_Assigned task:_
Below are the records; copy each line in which "This" can be found.

_Available data:_

============================================================

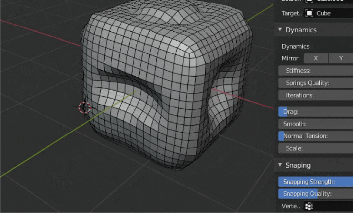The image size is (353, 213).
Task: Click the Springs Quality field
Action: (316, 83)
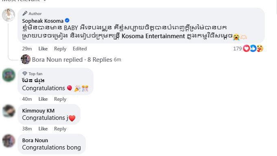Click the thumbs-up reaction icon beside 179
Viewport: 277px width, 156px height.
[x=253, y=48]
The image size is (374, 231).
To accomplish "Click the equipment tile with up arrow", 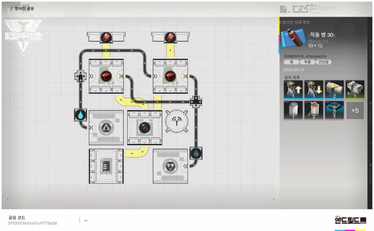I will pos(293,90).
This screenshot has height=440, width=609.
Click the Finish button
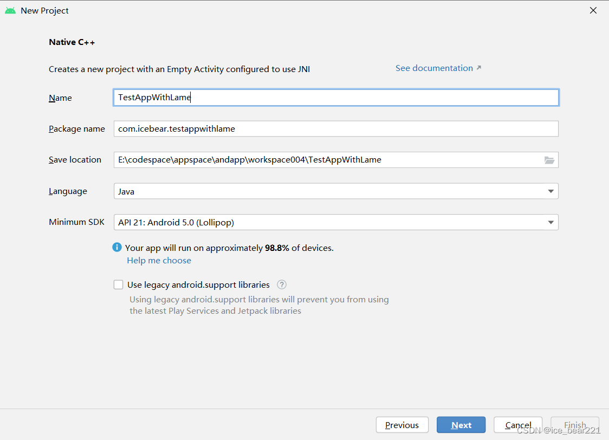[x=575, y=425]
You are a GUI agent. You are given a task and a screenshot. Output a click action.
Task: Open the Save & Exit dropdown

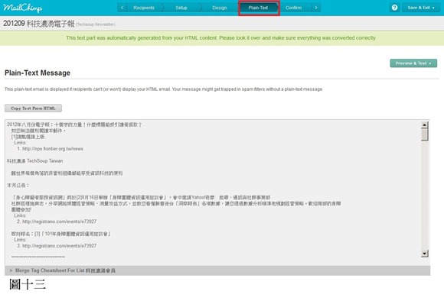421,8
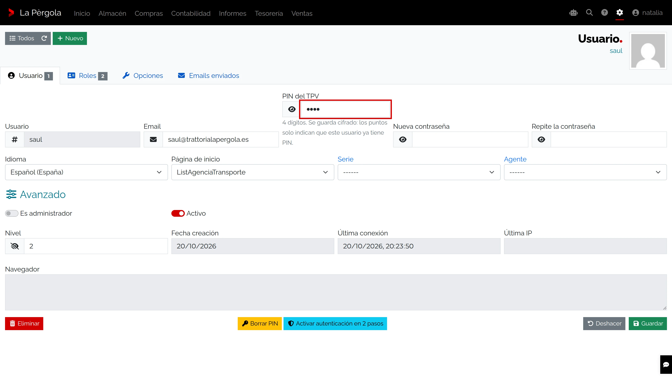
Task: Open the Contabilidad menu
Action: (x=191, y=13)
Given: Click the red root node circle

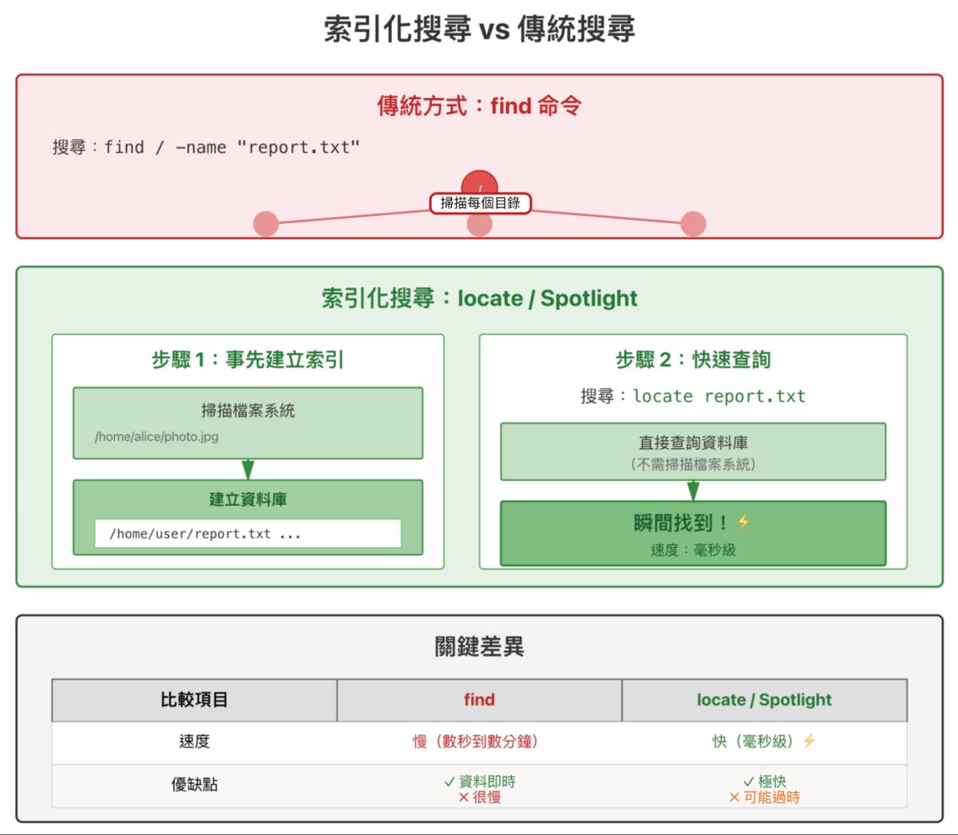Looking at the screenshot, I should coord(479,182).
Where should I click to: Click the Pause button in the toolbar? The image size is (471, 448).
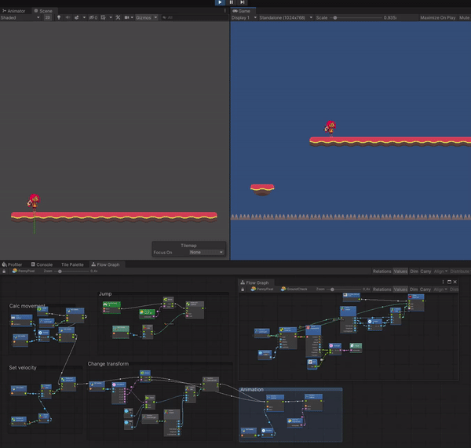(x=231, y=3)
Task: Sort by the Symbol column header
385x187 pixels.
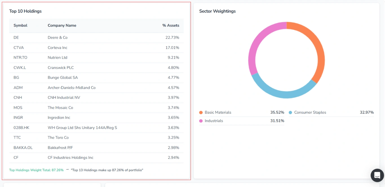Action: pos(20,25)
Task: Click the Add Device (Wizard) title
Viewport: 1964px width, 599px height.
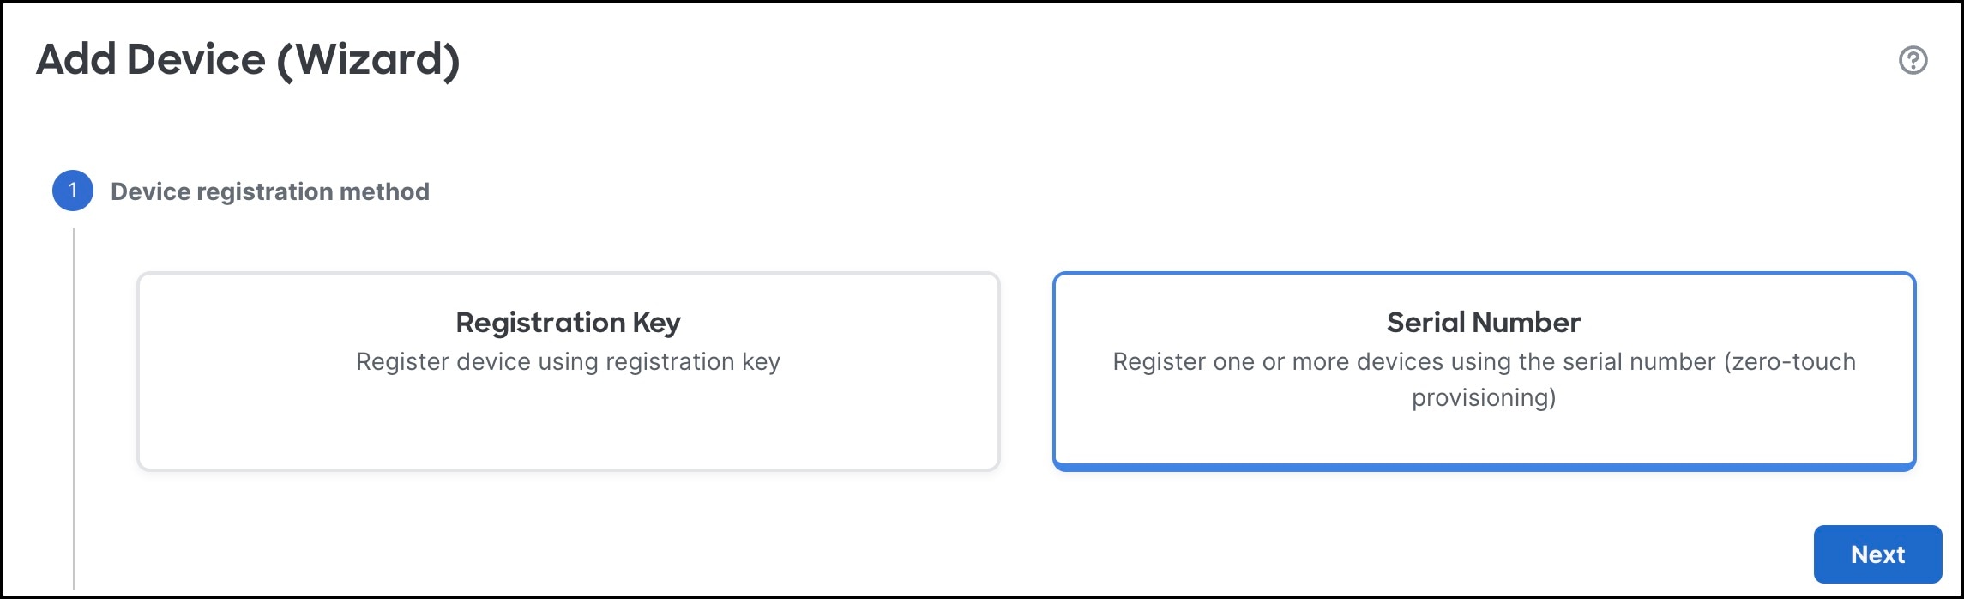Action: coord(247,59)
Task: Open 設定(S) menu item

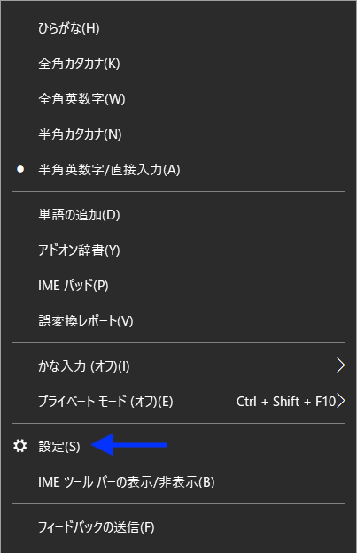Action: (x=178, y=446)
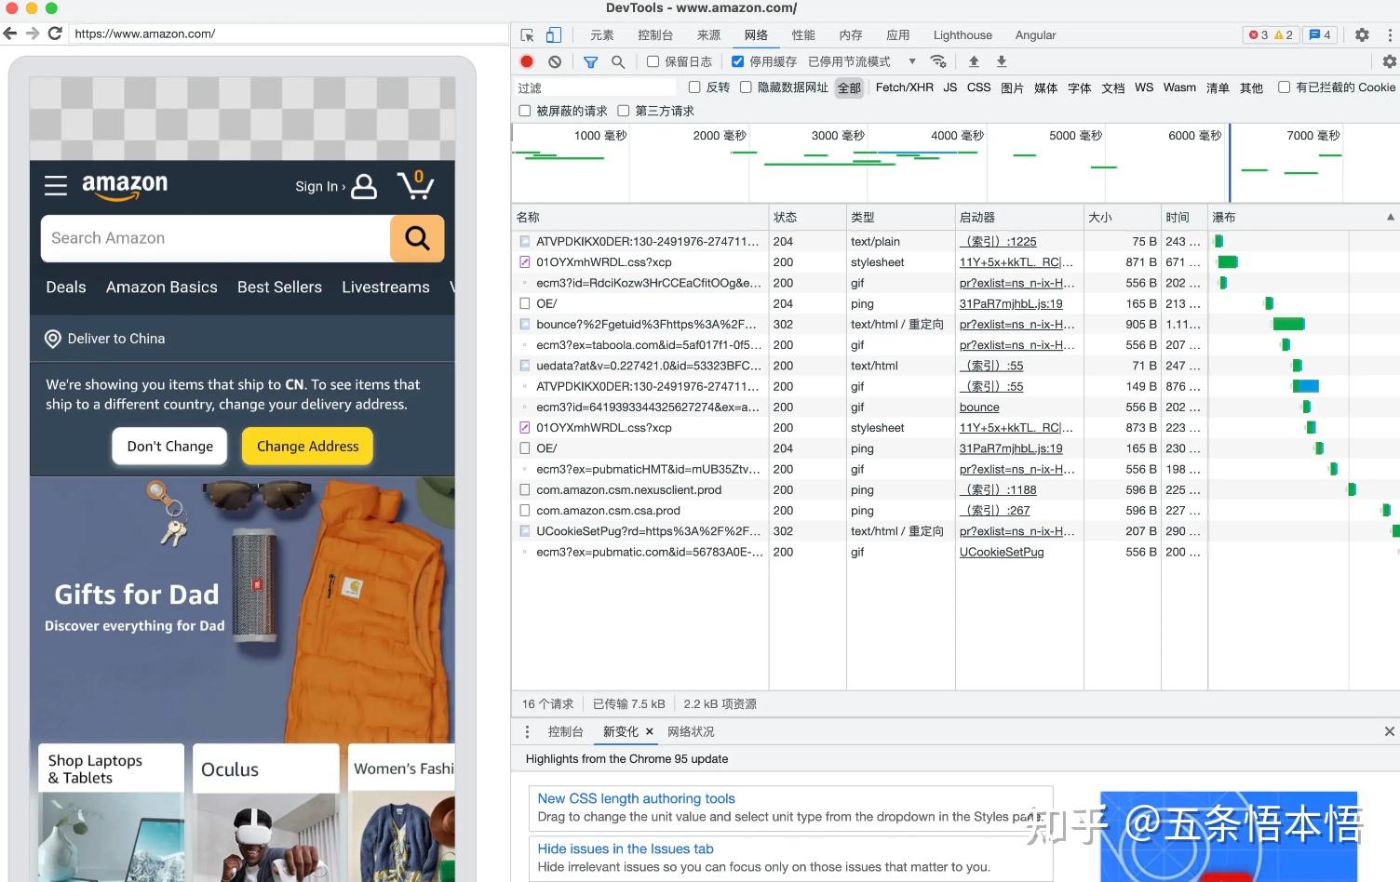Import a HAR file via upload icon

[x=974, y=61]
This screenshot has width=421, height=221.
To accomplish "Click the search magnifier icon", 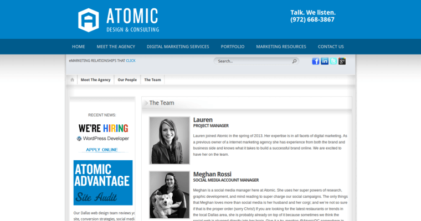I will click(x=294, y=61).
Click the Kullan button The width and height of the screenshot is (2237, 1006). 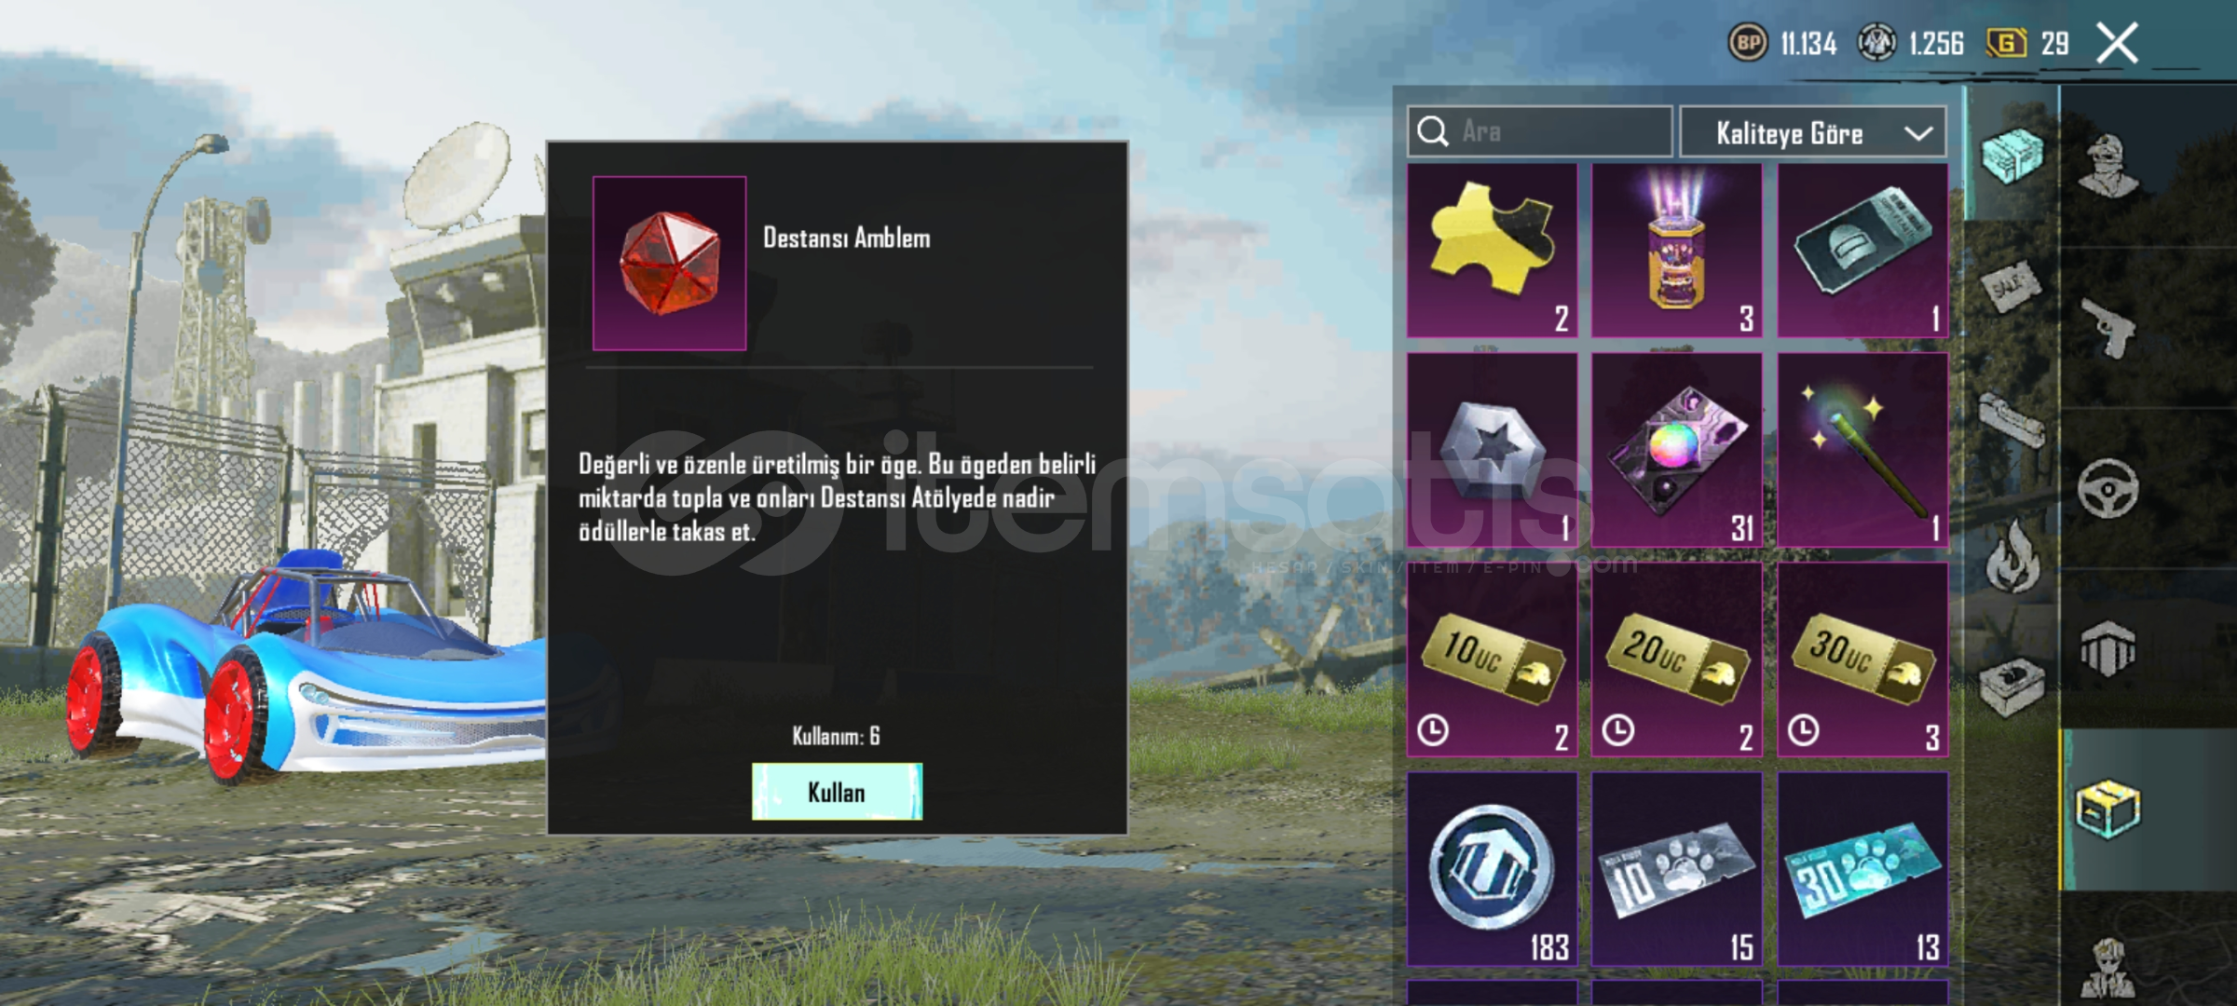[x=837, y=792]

============================================================

_The answer:_
This screenshot has height=440, width=609.
This screenshot has width=421, height=221.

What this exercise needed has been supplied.